As my daughter’s 2022-2023 school year heads into its fourth month, I head into my fourth week of my 10 week fall quarter.
It has been an interesting journey to go to school along with my elementary age daughter.
She has given me high fives when I finish an assignment and a “Woohoo” when I get a good grade on a test.
To me, all of that praise is really hers to begin with, because I wouldn’t be doing any of it if it wasn’t for her.
During the summer quarter of this year, I found out I had made the Dean’s List for my grades in the spring quarter.
I was very proud, but it also forced me to take a look at this journey that is a mix of motherhood and education.

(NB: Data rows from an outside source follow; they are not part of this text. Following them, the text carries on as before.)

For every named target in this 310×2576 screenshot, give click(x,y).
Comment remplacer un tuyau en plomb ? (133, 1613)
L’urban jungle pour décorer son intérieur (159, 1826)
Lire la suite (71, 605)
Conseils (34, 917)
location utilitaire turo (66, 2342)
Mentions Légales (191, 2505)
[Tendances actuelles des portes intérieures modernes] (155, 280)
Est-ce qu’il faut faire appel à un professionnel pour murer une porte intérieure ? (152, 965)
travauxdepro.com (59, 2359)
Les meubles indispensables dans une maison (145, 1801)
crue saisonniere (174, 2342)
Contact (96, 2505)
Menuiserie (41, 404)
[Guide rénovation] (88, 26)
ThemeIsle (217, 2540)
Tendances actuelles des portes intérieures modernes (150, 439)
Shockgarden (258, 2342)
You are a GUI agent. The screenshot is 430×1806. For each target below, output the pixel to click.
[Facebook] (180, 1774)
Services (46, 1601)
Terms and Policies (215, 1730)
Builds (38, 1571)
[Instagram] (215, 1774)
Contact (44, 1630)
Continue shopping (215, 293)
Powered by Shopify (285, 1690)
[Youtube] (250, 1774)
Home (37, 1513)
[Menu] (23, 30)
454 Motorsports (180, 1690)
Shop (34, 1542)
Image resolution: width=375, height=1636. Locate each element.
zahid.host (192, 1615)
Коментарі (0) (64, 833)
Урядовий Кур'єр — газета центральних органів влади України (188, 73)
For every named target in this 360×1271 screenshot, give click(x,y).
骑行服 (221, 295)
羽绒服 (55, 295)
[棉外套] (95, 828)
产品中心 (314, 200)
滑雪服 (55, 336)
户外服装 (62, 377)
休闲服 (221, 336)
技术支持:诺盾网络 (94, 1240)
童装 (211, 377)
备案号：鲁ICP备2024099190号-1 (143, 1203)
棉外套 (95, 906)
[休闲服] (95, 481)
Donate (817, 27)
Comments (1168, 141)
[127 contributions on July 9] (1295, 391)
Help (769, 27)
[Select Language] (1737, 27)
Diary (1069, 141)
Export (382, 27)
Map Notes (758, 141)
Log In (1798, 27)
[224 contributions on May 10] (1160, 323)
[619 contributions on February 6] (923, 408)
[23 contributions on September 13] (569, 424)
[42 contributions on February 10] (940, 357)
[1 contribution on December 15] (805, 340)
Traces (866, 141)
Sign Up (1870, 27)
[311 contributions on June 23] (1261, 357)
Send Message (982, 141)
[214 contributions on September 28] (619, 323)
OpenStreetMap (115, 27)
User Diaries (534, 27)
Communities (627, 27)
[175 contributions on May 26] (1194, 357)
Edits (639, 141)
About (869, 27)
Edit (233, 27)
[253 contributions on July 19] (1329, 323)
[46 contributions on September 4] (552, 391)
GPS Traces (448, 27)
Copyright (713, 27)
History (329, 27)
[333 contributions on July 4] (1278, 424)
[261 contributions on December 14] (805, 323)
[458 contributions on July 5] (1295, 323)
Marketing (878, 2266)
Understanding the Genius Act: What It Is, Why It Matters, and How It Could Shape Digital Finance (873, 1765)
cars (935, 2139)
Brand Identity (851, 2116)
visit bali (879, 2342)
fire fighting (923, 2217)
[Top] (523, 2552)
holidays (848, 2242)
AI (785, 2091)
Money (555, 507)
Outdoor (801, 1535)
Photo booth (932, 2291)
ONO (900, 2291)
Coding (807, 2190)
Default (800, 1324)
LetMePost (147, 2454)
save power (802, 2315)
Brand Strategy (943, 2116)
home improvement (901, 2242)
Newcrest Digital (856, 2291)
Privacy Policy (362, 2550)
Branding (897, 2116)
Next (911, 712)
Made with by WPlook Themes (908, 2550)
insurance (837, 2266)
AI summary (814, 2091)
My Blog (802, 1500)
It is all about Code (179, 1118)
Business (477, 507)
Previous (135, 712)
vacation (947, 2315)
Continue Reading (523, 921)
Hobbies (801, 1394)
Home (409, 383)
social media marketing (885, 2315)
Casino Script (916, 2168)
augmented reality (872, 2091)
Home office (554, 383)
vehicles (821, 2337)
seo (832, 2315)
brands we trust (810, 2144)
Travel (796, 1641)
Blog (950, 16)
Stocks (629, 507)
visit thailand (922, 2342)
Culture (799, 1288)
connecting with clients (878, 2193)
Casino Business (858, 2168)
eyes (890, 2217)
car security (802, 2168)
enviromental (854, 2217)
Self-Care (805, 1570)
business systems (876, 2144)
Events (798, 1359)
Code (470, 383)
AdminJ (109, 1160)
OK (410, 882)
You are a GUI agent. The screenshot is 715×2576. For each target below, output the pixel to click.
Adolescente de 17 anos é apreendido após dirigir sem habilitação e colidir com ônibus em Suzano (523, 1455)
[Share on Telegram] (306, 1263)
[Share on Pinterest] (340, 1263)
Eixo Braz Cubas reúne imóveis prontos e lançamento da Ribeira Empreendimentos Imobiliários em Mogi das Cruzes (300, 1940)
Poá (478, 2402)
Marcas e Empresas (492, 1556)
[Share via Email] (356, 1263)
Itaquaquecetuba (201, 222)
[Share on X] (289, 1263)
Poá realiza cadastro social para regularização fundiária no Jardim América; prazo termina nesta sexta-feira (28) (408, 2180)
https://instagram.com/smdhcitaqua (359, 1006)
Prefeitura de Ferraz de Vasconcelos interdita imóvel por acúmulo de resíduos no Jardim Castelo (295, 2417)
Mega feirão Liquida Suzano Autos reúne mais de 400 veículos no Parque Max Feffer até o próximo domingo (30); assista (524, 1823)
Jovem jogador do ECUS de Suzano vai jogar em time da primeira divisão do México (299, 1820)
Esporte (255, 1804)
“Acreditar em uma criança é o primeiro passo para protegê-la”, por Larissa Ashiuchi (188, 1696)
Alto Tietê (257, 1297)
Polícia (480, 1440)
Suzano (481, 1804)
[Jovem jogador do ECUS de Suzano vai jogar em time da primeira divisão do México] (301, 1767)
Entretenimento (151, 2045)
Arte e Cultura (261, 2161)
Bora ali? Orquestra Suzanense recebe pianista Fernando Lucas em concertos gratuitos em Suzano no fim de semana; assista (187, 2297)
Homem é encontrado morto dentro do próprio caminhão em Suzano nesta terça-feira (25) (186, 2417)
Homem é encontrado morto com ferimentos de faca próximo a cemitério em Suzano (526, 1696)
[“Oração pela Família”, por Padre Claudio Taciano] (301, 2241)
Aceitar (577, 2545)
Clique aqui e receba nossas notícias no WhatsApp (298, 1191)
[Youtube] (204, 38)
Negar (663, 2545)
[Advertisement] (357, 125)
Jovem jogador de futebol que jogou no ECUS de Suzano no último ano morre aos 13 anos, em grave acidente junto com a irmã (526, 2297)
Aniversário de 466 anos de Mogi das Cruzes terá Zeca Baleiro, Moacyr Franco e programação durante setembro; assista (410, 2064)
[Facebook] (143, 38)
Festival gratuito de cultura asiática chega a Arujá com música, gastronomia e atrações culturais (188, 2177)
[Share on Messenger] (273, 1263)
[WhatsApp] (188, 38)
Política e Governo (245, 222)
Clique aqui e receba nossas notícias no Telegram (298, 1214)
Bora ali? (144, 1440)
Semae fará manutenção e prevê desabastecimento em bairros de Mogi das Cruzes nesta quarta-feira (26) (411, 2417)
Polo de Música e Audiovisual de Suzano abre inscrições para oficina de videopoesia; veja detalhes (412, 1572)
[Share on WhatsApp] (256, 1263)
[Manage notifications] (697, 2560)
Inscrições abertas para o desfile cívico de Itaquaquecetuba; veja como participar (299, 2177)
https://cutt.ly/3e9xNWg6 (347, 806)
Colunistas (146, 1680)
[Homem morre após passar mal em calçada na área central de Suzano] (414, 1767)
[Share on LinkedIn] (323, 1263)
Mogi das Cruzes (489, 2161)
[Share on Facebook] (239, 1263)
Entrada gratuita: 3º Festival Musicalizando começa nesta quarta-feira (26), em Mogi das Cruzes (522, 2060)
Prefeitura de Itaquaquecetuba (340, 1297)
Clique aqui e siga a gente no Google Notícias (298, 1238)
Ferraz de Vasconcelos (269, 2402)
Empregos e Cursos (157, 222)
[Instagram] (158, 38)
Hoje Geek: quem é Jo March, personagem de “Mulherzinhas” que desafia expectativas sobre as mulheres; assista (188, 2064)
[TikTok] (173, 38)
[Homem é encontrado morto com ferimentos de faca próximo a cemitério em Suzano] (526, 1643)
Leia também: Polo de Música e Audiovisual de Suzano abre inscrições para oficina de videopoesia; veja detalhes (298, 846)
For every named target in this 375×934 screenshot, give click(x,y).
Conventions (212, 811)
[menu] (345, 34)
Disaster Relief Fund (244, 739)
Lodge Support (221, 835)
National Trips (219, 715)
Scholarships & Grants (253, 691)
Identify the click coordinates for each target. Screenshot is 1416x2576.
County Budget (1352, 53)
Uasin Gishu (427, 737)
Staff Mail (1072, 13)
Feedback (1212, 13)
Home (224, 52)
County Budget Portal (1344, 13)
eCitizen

I didn’t head to college after I graduated high school in 2010. Instead, I moved out and went to work. I didn’t have any real goals, but I was also just 17 years old at that time.
At 17, I didn’t make all the best decisions, but I was really trying to figure out what life, my life specifically, was going to look like.
In May 2015, at 22 years old, I had a beautiful baby girl. As I held her for those first couple months I realized — I did have goals.
I want to build a career that I love and am passionate about. I want to show my daughters they can do anything they want from family to career.
In late July or early August 2015, I walked into the admissions office of the local campus in Harrison, Ark., without an appointment I might add, with my baby girl in my arms.
I walked up to the first person I saw and said, “I want to start college this fall, but I don’t know where to start.”
I am a first-generation student, so I didn’t have someone to walk me through the process, which may have contributed to my decision to not go straight to college after I graduated.
I sat in an office where a very kind man did all the work for me. He asked questions and I answered them. He even created an email account for me.
That was it, and I was enrolled for the fall semester of 2015.
Now, 7 years later, I am three courses from earning my bachelor’s degree. For a full-time student, this degree takes about 4 years to complete, but my journey has included the struggles of being a single mother and a student.
It shows hiatus after hiatus, but it also shows some incredibly hard work.
There were semesters, and even whole years, where I was unable to attend college. There were also years that I took more courses than seemed possible.
I think it is funny sometimes to think of my current career as a journalist, and the degree I am earning in marriage and family therapy.
I sometimes feel like a juggler in a circus, having my hand firmly if only briefly on one part of my world, whether it is being a wife and mother, being a reporter, and being a student, all the while keeping the other parts carefully suspended in the air until it is their turn to fall into my hands.
In the end, TroutMom’s advice is the same advice that I have received from a number of people through this journey, “Just keep going.”
You earn the same degree if it takes 4 years or 10.
Jordan Troutman is the reporter for the Cassville Democrat, a wife, a mother of two daughters, and a student at Capella University majoring in Marriage and Family Therapy.